Выставить себя в глупом свете. Орамен беспокоился, как бы не выставить себя в глупом свете, слишком бурно реагируя на реальную (а может, и вымышленную) угрозу. Но куда глупее было бы не замечать симптомов, идти по бурному, полному насилия миру с широко раскрытыми глазами наивного, доверчивого ребенка, принимая лицемерие и зло за невинность и порядочность.
«Нужно было дернуть за этот провод, — подумал он. — Попытаться вытащить его. Идиот, эгоистичный идиот. Вместе мы могли бы...»
Взрыв начался грязно-желтым облаком света, за которым почти сразу последовал удар страшной силы — такой, словно боевое животное лягнуло Орамена в спину обеими ногами. Его подбросило вверх, перевернуло в воздухе, швырнуло вдоль по штольне, так что возникло впечатление, будто он падает в уходящую вниз шахту. Долгое мгновение он находился в вертикальном положении, маша руками и ногами, а потом внезапно упал; конечности, плечи, спина, голова, поясница ударились обо все окружающие поверхности в мгновенной какофонии боли, словно его одновременно пнул десяток ног.
* * *
Он моргнул, увидев прямо над собой грубые доски потолка. Его нос был прижат к ним. Наверное, его раздавило. Может, это гроб. В ушах звенело. Где он был до этого? Никак не вспомнить. В голове стоял безумный звон, а в воздухе пахло бедой.
Он перевернулся, застонав, — поломанное, поцарапанное тело протестовало.

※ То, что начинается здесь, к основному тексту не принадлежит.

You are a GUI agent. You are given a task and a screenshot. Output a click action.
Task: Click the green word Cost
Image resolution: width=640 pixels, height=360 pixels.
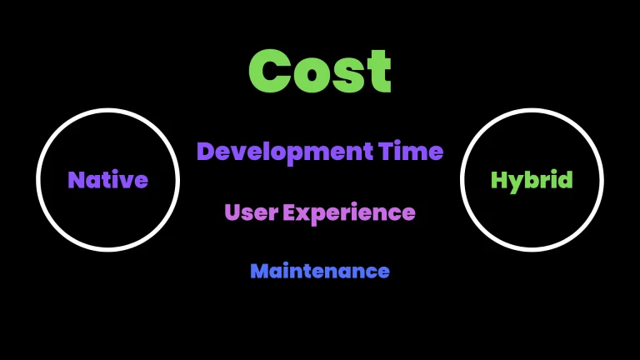320,72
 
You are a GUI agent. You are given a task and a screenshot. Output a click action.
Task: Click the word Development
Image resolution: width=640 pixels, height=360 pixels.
285,152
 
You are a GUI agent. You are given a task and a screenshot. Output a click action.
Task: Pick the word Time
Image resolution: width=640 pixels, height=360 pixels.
411,151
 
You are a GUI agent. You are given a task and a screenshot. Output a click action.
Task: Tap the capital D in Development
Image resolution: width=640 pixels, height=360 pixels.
206,151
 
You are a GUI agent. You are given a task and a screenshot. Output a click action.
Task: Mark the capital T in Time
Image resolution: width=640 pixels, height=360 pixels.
386,151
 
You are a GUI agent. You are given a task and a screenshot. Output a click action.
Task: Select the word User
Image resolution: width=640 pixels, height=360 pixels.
252,212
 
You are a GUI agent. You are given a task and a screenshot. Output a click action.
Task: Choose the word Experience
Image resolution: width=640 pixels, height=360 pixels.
349,213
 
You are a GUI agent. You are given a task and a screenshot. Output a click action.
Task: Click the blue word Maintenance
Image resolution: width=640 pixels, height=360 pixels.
320,271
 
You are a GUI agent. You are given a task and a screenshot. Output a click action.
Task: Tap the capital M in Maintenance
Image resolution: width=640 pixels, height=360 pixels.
260,271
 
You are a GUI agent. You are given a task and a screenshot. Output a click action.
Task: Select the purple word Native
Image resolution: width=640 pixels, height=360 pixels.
108,180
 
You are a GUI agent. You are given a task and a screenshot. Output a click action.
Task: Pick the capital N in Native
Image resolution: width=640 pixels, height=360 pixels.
77,180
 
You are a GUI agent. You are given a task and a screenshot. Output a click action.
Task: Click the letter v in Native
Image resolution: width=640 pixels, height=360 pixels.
125,182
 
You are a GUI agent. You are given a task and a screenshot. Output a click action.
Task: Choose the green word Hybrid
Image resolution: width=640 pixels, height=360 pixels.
532,181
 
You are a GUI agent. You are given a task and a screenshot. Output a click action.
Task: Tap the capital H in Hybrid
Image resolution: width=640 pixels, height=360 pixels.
499,180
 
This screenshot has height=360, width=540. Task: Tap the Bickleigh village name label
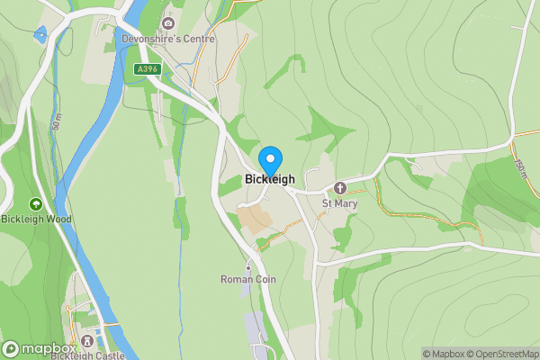270,179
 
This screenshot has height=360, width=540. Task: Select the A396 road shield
148,69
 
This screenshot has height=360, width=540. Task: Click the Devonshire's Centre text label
168,40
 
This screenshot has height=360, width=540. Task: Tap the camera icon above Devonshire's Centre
167,23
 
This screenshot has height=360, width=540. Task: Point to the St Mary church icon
340,188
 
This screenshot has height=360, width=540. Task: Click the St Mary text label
340,203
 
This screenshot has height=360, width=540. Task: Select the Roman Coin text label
248,280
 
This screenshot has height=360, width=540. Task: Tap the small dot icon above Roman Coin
248,267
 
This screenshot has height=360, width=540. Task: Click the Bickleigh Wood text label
36,219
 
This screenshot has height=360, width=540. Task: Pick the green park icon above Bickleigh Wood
36,204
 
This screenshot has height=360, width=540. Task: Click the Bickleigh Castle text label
87,356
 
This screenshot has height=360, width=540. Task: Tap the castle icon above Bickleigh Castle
87,341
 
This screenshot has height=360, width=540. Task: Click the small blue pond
39,36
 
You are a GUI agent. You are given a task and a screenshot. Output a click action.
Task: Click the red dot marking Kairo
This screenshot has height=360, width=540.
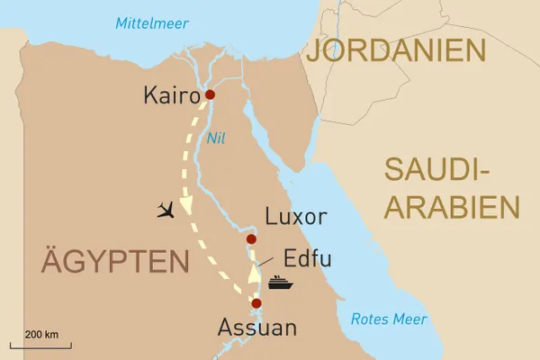210,94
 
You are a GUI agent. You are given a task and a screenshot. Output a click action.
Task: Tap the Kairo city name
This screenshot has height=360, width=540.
172,95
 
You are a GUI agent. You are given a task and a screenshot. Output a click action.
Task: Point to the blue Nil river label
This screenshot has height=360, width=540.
215,139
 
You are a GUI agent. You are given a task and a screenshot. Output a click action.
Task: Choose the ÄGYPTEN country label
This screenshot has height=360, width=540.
115,262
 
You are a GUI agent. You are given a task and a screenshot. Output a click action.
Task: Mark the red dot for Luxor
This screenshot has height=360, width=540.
251,238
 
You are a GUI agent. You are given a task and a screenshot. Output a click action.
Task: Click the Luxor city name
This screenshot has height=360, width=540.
296,217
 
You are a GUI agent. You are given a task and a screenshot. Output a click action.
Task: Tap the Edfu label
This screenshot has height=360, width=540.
307,259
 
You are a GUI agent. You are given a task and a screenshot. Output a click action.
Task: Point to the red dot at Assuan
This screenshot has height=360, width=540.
256,303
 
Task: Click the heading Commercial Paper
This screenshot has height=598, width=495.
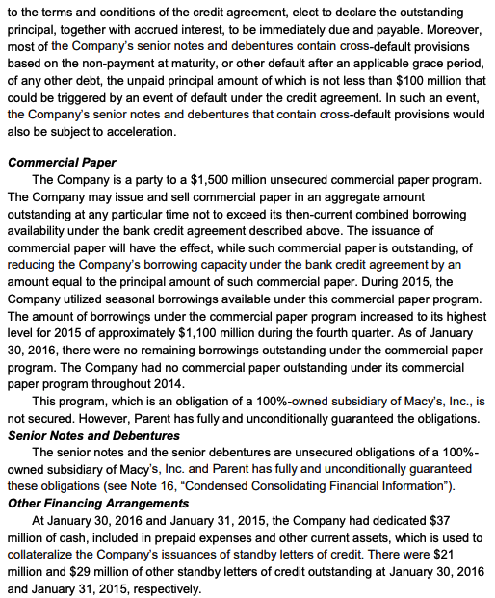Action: click(x=62, y=162)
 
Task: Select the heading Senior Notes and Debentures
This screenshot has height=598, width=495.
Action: click(x=93, y=436)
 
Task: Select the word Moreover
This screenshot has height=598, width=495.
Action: click(x=452, y=26)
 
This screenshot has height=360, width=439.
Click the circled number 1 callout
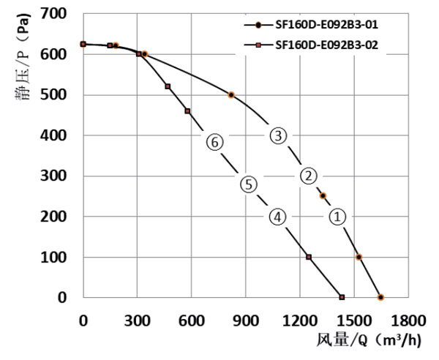(x=337, y=217)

Теперь он видел настоящий потолок, потому что лежал на спине и под ним был пол. Видимо, это часть дворца, в которой он раньше не бывал. А куда делся Фантиль?
На стене мигали тусклые желтые лампы, подвешенные на провисающих проводах. Провода что-то значили. Он что-то делал с ними. И должен продолжать это делать. Что именно? Он ощутил вкус крови во рту, поднес руку к лицу — что-то липкое; затем скосил взгляд на ладонь, приподняв голову над полом и преодолевая боль в протестующих мышцах. Ладонь была совсем черной. Он оперся о пол, приподнялся и посмотрел вдоль коридора. Там тоже царила чернота. У досок потолка, концы которых отошли или свисали, полз дым, пар или что-то еще, постепенно затмевая удаляющиеся огни.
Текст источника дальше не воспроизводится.